Y es que tanto gobernantes como medios de comunicación deberían tener siempre claro que el modelo de capitalismo del siglo XXI y de la democracia homologable no casa bien con un sistema político teocrático del siglo VII (algo que, por cierto, desde luego se puede aplicar a otros socios preferentes del comercio y de la economía internacional).
En este marco, el hecho de que haya personas condenadas a torturas y a la pena capital en Arabia Saudí sin siquiera un juicio mínimamente al uso no es algo que se desconozca, sino que es algo con lo que convivimos como si no ocurriera, porque no ocupa las portadas. Lo nuevo es que, al margen de ciudadanos saudíes que han atentado en el exterior, aparentemente sin conexión probada con su Gobierno (eran saudíes 15 de los 19 terroristas que cometieron los atentados del 11 de septiembre de 2001 en Estados Unidos, matando a más de tres mil personas, a las órdenes del también saudí Osama Bin Laden), la desaparición de Khashoggi sería el primer asesinato ordenado directamente por la cúpula saudí para ser perpetrado en el extranjero.

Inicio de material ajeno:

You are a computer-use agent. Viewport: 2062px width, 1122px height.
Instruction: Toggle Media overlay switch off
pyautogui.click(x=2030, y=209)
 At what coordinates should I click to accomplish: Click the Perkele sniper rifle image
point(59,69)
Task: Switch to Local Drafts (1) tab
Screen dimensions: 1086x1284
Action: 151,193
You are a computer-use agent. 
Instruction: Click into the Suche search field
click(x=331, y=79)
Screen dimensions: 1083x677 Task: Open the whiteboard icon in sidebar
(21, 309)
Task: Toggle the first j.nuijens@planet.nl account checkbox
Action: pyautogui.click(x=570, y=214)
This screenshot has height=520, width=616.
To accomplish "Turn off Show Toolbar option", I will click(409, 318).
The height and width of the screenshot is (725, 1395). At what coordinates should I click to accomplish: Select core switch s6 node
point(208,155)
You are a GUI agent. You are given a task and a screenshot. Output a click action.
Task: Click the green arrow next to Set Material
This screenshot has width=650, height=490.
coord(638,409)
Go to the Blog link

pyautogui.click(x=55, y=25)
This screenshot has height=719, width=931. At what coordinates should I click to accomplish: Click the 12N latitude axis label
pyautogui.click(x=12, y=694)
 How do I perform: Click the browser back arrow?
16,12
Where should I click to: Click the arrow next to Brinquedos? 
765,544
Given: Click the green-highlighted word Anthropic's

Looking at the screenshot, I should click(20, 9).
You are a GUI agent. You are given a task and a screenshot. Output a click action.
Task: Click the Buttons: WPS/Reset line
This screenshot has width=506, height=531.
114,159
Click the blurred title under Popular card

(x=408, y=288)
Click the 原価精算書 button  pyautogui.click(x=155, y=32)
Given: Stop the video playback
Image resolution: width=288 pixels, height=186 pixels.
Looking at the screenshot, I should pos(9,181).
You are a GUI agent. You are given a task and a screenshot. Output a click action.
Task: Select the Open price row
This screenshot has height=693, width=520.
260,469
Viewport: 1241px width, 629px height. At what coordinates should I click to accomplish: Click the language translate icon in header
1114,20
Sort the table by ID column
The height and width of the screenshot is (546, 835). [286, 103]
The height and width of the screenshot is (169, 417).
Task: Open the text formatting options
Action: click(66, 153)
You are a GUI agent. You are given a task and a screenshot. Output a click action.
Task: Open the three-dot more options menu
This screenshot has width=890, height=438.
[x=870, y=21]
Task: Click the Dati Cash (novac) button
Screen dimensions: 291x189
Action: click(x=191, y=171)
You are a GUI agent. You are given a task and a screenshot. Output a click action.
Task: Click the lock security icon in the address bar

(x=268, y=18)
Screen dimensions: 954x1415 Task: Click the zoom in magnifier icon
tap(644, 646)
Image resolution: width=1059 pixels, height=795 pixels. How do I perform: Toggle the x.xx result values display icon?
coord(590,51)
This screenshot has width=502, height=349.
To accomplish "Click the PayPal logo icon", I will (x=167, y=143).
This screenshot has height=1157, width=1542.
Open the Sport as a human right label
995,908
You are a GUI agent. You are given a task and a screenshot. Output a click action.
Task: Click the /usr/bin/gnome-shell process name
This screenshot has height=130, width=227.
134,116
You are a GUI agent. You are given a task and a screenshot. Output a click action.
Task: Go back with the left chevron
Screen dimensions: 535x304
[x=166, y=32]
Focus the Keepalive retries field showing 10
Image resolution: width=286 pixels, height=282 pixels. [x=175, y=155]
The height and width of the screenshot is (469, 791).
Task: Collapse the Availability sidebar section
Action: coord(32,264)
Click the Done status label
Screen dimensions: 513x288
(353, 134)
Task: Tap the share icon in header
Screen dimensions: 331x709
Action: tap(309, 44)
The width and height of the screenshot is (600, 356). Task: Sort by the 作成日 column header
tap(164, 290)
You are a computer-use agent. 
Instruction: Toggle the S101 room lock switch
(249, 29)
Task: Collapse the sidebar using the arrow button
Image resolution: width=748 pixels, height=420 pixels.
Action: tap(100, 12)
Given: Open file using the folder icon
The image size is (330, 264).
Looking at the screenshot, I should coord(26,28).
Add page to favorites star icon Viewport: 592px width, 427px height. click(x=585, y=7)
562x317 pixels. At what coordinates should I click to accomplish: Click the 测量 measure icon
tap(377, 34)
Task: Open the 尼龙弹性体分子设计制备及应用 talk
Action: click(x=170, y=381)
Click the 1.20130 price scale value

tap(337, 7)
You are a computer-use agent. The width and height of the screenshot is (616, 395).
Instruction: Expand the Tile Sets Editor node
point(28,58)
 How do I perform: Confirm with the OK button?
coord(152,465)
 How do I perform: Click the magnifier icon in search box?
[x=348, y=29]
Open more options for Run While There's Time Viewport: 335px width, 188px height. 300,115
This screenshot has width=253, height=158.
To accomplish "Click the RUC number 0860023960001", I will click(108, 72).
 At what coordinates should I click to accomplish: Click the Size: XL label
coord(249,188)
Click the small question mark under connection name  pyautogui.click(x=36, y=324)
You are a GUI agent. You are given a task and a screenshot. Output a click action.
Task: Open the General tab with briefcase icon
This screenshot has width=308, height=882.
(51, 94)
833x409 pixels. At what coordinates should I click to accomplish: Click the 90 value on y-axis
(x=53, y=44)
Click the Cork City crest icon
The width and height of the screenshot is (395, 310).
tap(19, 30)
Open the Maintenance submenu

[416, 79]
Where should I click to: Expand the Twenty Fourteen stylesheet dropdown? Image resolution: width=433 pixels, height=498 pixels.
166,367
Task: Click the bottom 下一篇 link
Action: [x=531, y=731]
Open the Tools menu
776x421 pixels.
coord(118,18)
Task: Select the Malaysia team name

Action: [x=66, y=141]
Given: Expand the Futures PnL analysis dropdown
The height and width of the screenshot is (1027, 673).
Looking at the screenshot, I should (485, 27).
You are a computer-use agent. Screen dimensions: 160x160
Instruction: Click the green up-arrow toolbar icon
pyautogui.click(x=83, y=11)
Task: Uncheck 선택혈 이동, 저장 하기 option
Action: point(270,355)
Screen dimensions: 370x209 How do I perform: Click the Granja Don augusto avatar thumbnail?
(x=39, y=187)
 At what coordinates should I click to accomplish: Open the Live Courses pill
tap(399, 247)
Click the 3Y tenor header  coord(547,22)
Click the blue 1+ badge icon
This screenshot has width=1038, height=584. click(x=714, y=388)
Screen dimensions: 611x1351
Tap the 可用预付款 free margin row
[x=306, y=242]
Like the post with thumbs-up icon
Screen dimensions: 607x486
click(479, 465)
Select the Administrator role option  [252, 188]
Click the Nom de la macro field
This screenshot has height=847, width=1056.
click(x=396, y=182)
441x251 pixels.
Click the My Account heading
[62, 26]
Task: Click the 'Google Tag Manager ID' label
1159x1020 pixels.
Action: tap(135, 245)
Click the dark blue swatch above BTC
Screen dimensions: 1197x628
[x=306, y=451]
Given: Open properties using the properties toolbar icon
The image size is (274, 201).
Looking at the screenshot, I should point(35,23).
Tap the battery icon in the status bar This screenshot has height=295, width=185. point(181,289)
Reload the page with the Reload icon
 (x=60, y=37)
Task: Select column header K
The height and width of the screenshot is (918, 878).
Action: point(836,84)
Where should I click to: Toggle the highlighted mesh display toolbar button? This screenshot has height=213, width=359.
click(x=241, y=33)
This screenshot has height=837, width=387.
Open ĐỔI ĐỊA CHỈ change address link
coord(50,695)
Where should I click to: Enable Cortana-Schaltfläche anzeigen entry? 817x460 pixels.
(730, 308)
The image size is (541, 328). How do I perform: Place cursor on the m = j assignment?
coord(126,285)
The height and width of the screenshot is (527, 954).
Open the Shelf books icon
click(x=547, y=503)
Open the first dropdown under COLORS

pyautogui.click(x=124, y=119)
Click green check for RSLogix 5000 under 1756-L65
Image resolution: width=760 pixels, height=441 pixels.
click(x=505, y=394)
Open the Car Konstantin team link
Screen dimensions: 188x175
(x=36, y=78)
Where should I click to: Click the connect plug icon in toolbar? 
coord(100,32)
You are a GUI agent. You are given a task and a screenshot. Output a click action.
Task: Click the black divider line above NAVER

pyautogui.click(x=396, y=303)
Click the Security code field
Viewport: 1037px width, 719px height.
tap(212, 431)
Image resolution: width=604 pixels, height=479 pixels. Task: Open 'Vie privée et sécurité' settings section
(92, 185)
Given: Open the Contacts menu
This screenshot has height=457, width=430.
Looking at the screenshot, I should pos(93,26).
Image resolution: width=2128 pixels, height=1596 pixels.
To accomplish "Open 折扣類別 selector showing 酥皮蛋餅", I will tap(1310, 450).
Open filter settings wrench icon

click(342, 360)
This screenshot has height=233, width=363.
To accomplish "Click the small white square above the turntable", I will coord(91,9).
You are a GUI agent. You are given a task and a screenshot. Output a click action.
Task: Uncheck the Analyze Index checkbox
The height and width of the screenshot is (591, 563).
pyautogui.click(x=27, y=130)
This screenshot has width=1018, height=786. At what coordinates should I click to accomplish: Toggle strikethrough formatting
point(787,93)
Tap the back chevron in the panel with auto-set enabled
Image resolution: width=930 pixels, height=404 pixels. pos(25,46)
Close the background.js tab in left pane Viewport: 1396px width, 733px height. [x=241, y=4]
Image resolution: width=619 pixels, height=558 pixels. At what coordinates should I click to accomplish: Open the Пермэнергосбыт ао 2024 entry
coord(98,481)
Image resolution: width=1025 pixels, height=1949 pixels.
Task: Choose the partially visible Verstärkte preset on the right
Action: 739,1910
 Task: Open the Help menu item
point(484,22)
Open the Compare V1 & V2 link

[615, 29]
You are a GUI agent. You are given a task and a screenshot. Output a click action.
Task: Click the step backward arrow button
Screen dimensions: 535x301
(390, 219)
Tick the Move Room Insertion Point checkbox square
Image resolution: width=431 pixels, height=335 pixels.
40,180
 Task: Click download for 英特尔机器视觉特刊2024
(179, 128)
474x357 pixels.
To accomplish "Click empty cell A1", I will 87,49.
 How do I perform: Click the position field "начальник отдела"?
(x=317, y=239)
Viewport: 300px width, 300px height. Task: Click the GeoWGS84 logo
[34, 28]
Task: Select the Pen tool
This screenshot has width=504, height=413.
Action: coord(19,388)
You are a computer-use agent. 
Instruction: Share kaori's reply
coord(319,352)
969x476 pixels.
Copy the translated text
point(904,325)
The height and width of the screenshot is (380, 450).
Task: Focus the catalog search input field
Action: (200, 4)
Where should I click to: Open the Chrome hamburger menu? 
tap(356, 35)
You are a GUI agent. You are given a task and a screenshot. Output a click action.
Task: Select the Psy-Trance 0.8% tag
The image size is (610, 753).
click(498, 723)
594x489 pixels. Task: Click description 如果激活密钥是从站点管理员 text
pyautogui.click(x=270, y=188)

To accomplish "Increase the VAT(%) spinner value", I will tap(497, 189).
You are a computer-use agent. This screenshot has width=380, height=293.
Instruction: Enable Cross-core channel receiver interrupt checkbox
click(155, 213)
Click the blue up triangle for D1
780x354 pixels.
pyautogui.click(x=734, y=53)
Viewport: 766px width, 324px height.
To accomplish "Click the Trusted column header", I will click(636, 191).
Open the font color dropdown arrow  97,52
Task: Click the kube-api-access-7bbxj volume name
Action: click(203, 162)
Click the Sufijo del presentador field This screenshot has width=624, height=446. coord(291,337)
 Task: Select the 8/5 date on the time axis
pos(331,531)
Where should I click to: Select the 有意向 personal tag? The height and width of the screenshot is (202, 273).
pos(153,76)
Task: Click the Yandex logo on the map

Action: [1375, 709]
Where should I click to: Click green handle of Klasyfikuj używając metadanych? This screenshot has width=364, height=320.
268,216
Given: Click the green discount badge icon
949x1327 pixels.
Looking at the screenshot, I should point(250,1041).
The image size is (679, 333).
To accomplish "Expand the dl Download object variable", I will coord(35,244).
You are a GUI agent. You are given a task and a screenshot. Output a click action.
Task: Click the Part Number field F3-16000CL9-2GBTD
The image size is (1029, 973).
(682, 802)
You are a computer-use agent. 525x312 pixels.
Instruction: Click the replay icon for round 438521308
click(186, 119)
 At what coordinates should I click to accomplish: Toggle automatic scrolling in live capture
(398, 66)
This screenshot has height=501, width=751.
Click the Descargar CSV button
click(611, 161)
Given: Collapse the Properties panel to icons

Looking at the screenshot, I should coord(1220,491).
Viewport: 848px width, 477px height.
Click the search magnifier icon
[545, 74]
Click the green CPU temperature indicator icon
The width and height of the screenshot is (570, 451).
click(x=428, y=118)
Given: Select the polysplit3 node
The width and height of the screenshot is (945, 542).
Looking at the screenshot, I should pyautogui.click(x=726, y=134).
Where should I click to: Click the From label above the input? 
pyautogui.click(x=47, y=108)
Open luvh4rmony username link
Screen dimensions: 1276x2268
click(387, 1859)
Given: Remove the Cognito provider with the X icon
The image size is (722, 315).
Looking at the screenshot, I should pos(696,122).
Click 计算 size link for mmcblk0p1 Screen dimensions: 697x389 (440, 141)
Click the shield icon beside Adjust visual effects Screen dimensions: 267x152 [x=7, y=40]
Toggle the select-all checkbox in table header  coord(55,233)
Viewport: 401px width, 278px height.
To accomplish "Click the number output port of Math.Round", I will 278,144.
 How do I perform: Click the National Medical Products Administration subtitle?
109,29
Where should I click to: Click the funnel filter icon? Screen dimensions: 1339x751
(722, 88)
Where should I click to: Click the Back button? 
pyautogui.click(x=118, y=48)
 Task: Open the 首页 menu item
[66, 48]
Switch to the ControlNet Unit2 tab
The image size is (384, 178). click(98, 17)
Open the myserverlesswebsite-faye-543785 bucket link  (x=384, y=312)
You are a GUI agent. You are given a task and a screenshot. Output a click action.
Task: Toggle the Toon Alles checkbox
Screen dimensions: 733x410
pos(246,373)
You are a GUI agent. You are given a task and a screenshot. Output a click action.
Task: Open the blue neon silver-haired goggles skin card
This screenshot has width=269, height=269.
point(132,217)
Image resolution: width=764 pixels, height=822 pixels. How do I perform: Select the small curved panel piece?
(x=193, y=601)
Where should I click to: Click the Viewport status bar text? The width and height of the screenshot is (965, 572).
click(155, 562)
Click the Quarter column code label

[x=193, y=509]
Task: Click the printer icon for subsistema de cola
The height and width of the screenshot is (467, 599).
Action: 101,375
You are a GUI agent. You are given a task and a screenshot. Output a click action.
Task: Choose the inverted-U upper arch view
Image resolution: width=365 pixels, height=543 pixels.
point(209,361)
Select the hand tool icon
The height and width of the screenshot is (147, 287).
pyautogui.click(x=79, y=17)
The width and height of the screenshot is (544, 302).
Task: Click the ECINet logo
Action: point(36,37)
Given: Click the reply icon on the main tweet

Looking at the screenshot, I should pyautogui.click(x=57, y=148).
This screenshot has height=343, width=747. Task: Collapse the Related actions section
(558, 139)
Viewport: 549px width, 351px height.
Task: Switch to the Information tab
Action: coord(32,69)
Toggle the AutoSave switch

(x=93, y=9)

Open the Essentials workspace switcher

Un crimen que debería marcar, por fin, un punto de inflexión en el tratamiento que la comunidad internacional presta al régimen de Riad. Sin soslayar el hecho de que las violaciones de los derechos humanos deben ser motivo de condena allí donde se produzcan, resulta por lo menos inquietante pensar hasta dónde podría llegar un régimen que quedara impune tras, presuntamente, haber asesinado a un periodista que publicaba en The Washington Post (la repercusión del crimen era obvia), y tras haberlo hecho fuera de sus fronteras.